Including employee contributions and out-of-pocket costs, health care costs are expected to rise to $5,595, up from $5,122 in 2012, the human resources and benefits consulting company said.
Average employee premium contributions are expected to rise to $2,713 from $2,508, and average out-of-pocket costs are expected to rise to $2,882 from $2,614. This year companies and workers in Chicago saw higher cost hikes than were experienced nationally, compared with 2011. The average health care cost per employee in Chicago rose 5.7 percent to a cost of $10,616 this year, including employer and employee contributions, but excluding employee co-pays. That compares to the national average of a 4.9 percent increase.
Per employee cost increases projected for 2013 match the national average of 6.3 percent.
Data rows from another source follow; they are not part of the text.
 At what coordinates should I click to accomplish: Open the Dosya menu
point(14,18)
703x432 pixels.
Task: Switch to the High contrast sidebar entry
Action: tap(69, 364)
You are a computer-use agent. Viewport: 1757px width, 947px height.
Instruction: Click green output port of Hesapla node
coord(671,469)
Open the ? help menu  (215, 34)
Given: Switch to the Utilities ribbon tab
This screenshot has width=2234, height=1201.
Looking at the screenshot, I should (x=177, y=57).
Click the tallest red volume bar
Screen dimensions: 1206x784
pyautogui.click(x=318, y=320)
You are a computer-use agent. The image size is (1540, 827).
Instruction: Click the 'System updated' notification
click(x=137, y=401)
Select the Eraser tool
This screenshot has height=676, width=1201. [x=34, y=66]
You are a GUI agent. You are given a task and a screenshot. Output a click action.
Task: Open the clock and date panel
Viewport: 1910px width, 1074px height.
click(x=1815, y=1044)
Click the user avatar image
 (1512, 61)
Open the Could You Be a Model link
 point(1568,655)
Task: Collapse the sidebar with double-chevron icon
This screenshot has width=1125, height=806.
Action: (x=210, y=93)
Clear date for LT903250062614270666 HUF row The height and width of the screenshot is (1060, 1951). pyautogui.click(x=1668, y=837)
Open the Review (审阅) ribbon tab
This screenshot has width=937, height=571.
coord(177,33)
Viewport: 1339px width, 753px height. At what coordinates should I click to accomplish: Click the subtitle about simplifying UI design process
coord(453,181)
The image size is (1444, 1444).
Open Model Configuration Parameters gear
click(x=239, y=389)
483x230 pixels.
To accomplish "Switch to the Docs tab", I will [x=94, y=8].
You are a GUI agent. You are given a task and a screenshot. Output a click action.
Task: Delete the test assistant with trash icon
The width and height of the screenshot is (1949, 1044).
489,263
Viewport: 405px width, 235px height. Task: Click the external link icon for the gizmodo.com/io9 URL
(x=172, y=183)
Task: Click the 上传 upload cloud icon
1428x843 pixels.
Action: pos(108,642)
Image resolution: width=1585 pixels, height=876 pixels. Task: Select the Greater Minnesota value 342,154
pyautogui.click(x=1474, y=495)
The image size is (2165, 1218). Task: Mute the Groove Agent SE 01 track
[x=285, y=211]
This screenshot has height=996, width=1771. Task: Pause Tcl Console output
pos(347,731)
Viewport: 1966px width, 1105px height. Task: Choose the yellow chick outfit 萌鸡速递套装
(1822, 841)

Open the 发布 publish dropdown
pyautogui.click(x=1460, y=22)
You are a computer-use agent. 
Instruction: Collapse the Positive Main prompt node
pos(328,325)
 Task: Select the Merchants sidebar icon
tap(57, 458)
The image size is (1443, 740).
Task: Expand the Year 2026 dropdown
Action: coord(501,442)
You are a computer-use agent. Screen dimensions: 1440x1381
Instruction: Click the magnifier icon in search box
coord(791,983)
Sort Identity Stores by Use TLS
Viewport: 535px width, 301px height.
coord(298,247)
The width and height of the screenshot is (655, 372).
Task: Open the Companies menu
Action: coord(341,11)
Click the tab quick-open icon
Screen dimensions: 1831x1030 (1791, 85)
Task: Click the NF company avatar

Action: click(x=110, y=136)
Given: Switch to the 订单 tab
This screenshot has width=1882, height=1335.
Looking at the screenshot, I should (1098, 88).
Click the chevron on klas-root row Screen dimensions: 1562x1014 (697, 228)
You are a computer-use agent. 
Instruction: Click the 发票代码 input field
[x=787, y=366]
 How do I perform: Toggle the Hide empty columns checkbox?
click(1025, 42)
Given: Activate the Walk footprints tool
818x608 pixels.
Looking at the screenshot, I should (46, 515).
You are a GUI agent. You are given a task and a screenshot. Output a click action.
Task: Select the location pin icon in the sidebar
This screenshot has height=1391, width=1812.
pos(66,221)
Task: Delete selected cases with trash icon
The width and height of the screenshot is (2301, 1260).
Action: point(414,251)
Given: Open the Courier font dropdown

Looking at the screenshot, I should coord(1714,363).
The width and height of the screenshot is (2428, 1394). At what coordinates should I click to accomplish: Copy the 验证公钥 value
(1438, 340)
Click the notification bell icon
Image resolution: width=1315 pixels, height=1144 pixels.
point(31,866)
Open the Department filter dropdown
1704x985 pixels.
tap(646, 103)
To mitigate costs, Aon Hewitt noted more employers are adopting a “house money/house rules” approach to the health care benefits they provide. Among strategies employers are taking, Aon Hewitt said are:
*Wellness and health programs. A growing number of employers are offering incentives and beginning to link incentives to a result as opposed to employees simply participating in a program.
*Plan design strategies that encourage employees to consume less health care. These include health plans that replace co-pays with co-insurance, migrate employees to generic prescription drugs and mail order refills for maintenance drugs and surcharges for working spouses or additional dependents with coverage available elsewhere.
*Greater use of consumer driven plans. Such plans expose employees to the direct cost of care up to a limit. They result in more employee personal economic decisions about how to access care, how much care to use and what types of care to use.